Sinuselevation durch Osteoneogenese mittels eines osteoinduktiven Proteinkomplexes

Arzt T, Maschtowski J, Merten HA, Wimmer F, Schmidt KH

Zusammenfassung:
In Fällen extremer Alveolarkammatrophie stellt die Sinuselevation oft das einzige therapeutische Mittel dar. Die Augmentationsmaterialien sind Gegenstand intensiver wissenschaftlicher Untersuchungen. Osteoinduktive Biomaterialien in Form von Knochenwachstum induzierenden Proteinlyophilisaten scheinen einen optimalen Lösungsweg aufzuzeigen. In dieser Studie wurde im Tiermodell (Schwein) mittels einer modifizierten Sinuselevation der subantrale Raum mit BIG (Bone inducing protein complex) aufgefüllt. Nach einer 8wöchigen Einheilzeit wurden die augmentierten Oberkieferabschnitte seziert und histologisch untersucht. Die klinischen, röntgenologischen und histologischen Ergebnisse zeigen eindeutig, daß es möglich ist, auf osteoinduktivem Wege im subantralen Raum ein optimales Implantatlager zu erzeugen.
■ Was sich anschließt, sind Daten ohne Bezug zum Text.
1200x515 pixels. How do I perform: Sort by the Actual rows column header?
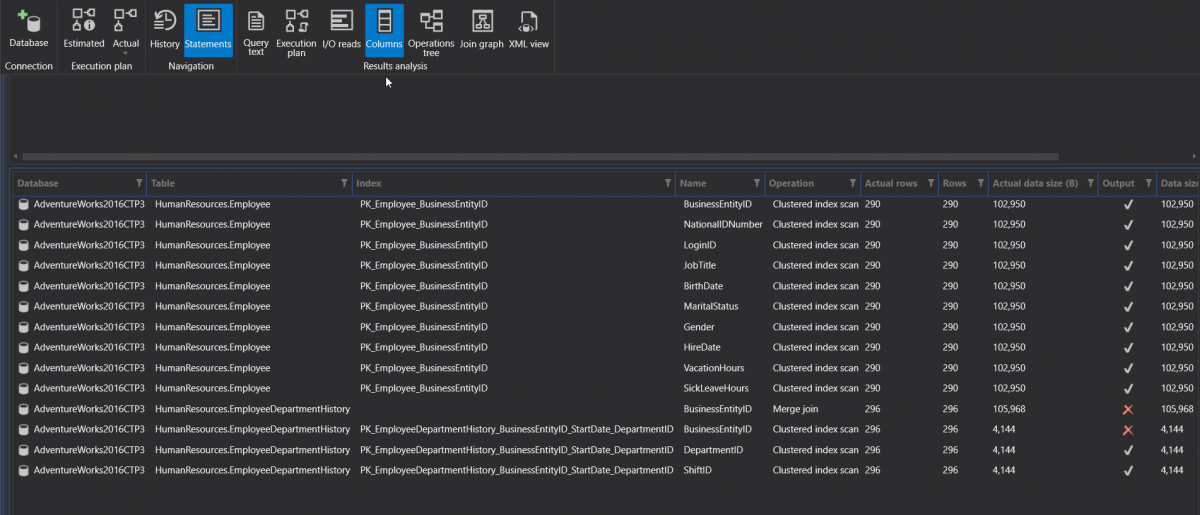pyautogui.click(x=891, y=183)
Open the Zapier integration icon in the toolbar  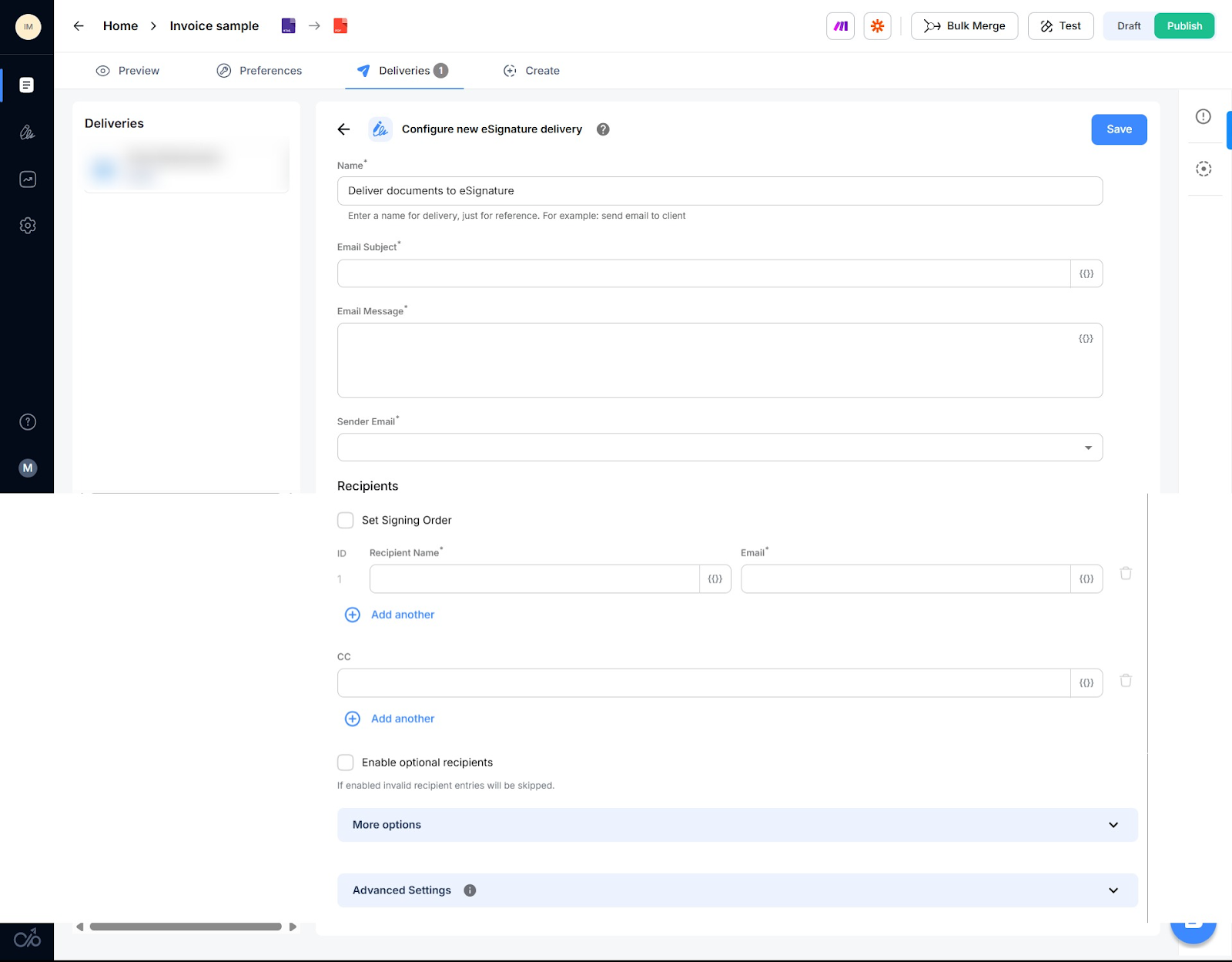[877, 25]
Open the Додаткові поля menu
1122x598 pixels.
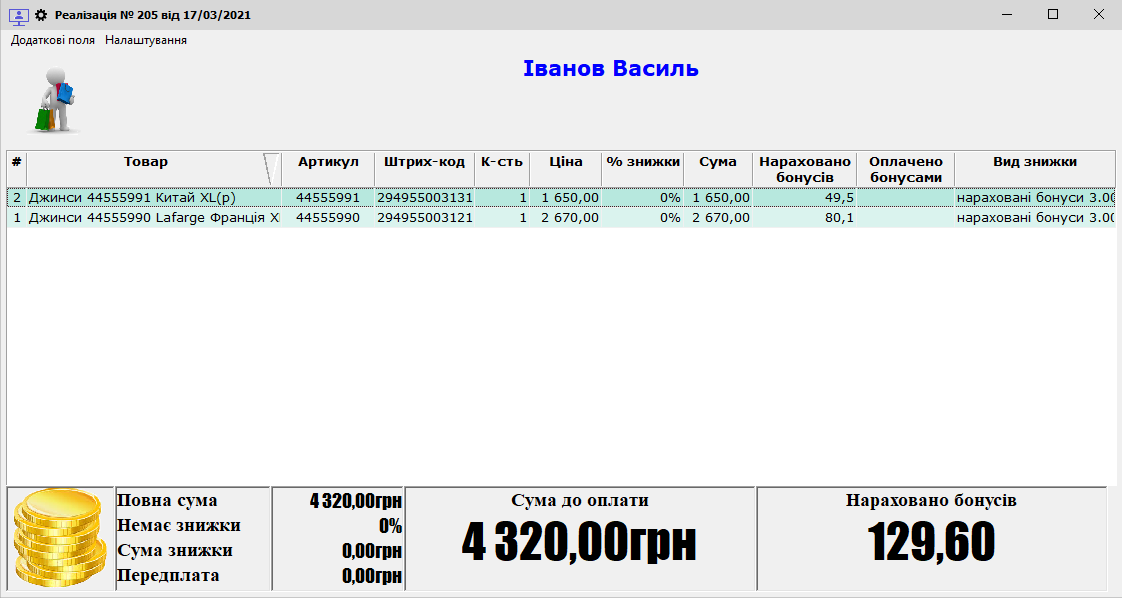[x=53, y=40]

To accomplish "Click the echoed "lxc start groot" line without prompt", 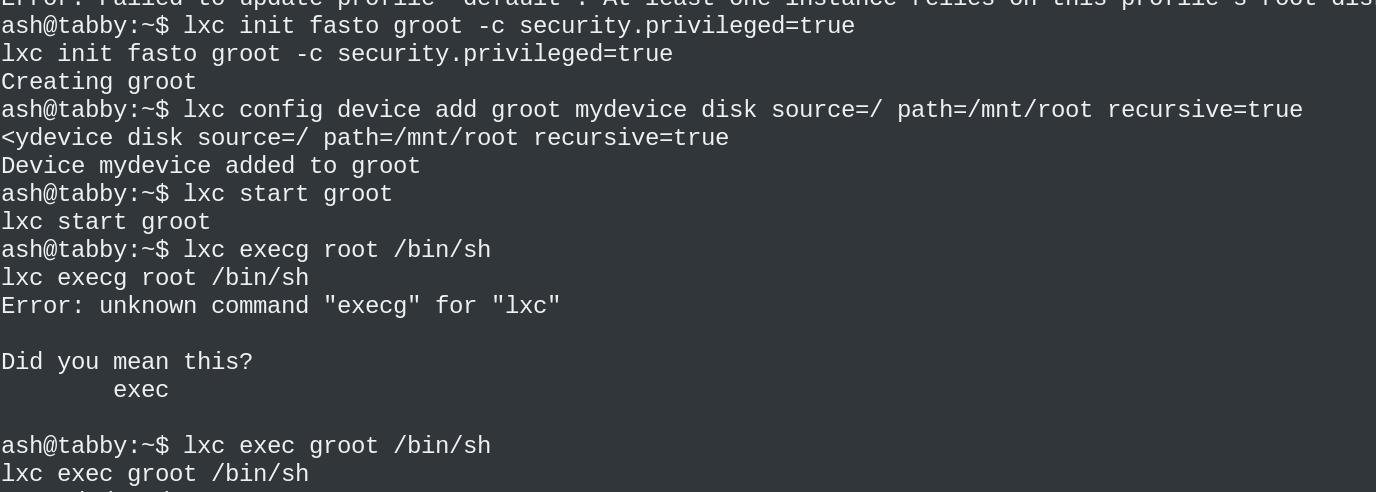I will [x=106, y=222].

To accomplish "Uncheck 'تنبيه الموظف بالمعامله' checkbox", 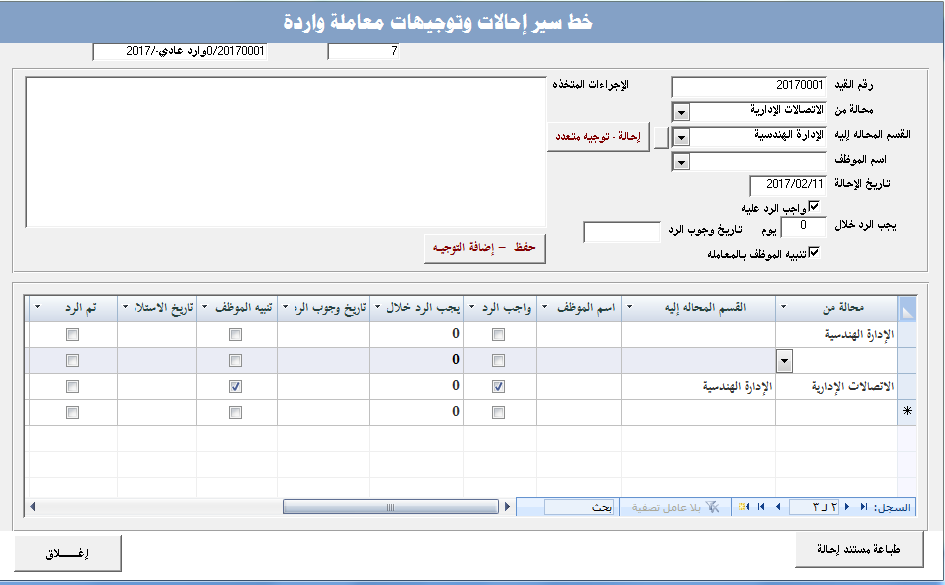I will point(814,253).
Der histo-logische Aufbau des Augmentats gleicht in allen Fällen genuinem Knochengewebe der Knochendichteklasse D1-D2. Anhand der Ergebnisse läßt sich zweifelsfrei feststellen, daß BIC unter bestimmten Voraussetzungen in der Lage ist, als alleiniges Augmentationsmaterial im Rahmen einer Sinuselevation eine komplette Osteoneogenese zu induzieren.

 

Summary:
In severe atrophy of the maxillary alveolar ridge a sinus elevation procedure is often the only successful therapeutic concept ensuring stable bony fixation of subsequently placed dental implants. The application of osteoinductive biomaterials such as the "bone-inducing protein complex" (BIC) used in this study is a promising approach. It produces substantial quantities of new bone which are then available for implant placement. In this study a porcine experimental model was designed to assess the efficacy of BIC under the condition of a modified sinus elevation technique. Histology of the BIC-generated volume 8 weeks after surgery showed a newly formed mass of lamellar bone in the lower part of the sinus. No side effects of this treatment were observed.